What the task requires >>
For this exercise, please return exactly the line containing "Task: Click the" and each line after it through the end of the records, with no pictures included.

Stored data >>
____
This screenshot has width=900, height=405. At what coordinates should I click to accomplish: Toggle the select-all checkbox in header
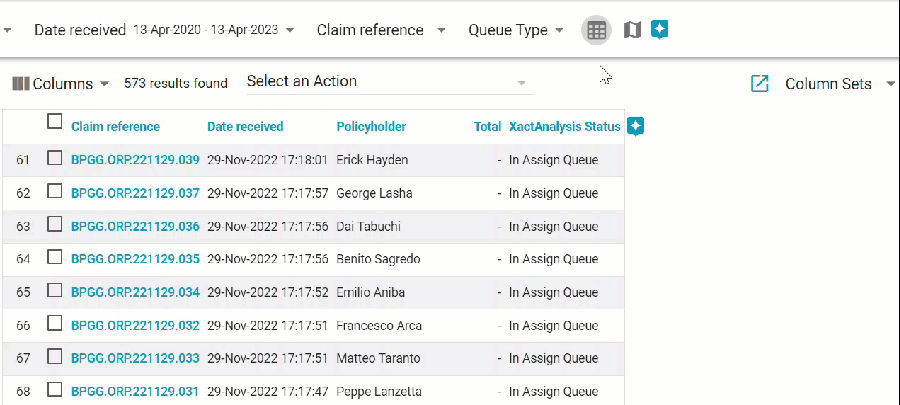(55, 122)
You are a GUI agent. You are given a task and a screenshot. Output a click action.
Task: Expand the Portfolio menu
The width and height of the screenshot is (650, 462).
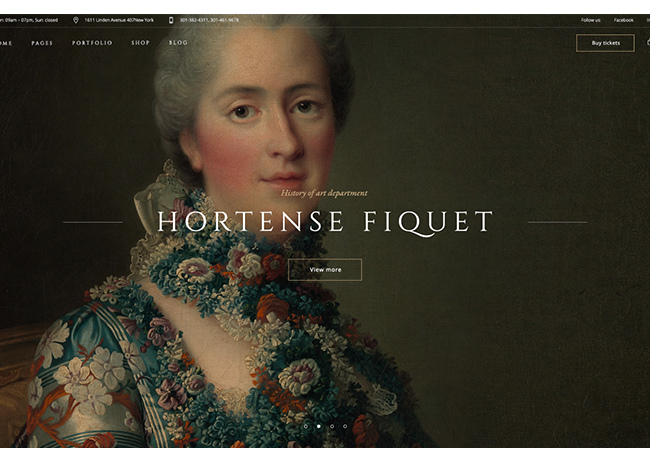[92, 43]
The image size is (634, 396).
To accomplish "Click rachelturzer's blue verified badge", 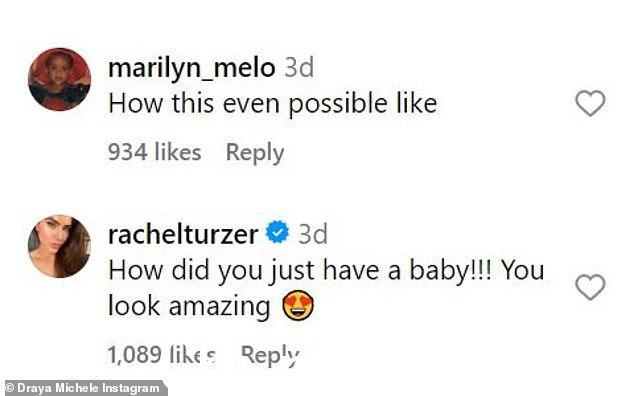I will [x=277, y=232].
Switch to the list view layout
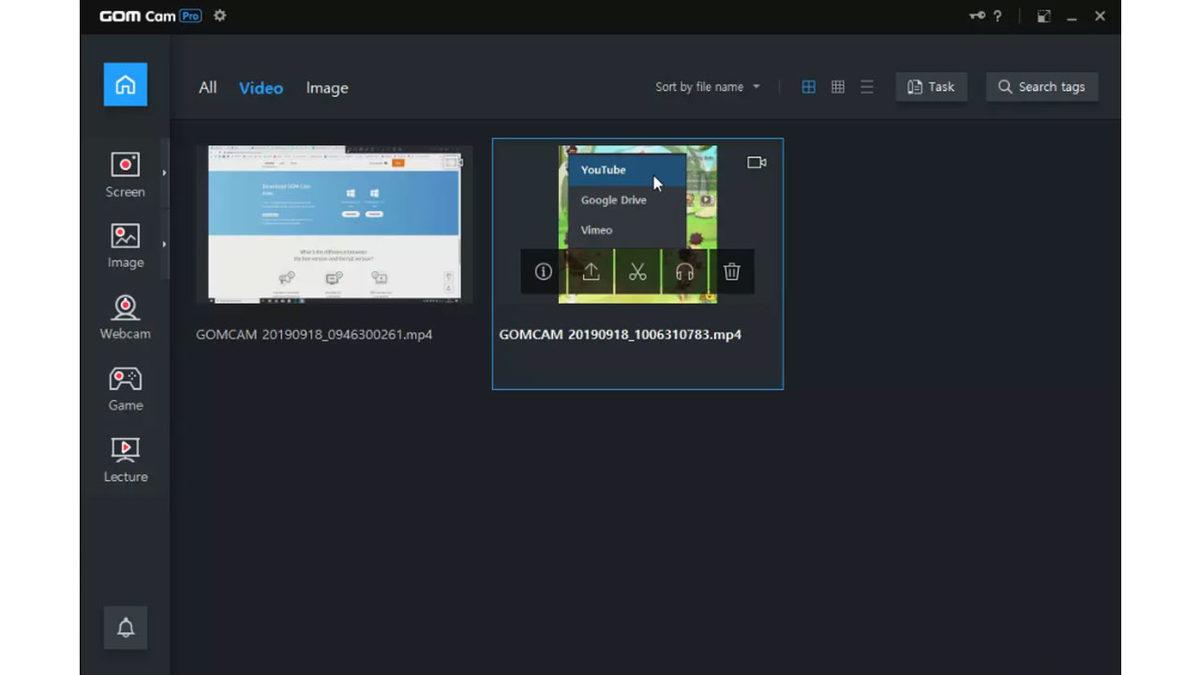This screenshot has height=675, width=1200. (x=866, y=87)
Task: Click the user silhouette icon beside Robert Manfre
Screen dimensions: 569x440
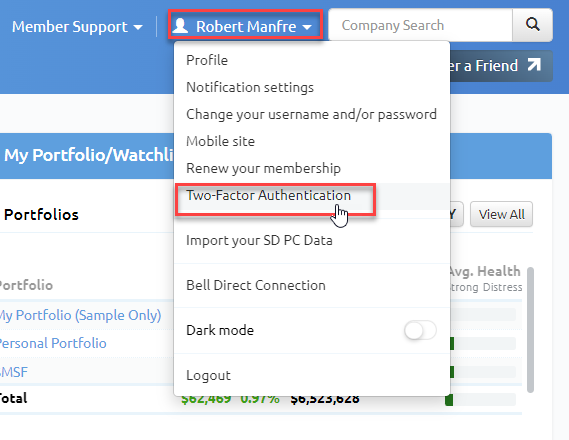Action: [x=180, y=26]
____
Written reply >>
Task: Click the user silhouette icon beside Robert Manfre
Screen dimensions: 569x440
Action: [x=180, y=26]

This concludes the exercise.